== Instructions to follow ==
Starting with the first line and ending with the last, copy the entries word for word.

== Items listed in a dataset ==
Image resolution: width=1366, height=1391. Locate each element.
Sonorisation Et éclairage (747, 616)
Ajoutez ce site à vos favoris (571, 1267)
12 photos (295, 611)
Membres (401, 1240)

== Problem solution ==
Image resolution: width=1366, height=1391. Locate each element.
Sonorisation Et éclairage (747, 616)
Ajoutez ce site à vos favoris (571, 1267)
12 photos (295, 611)
Membres (401, 1240)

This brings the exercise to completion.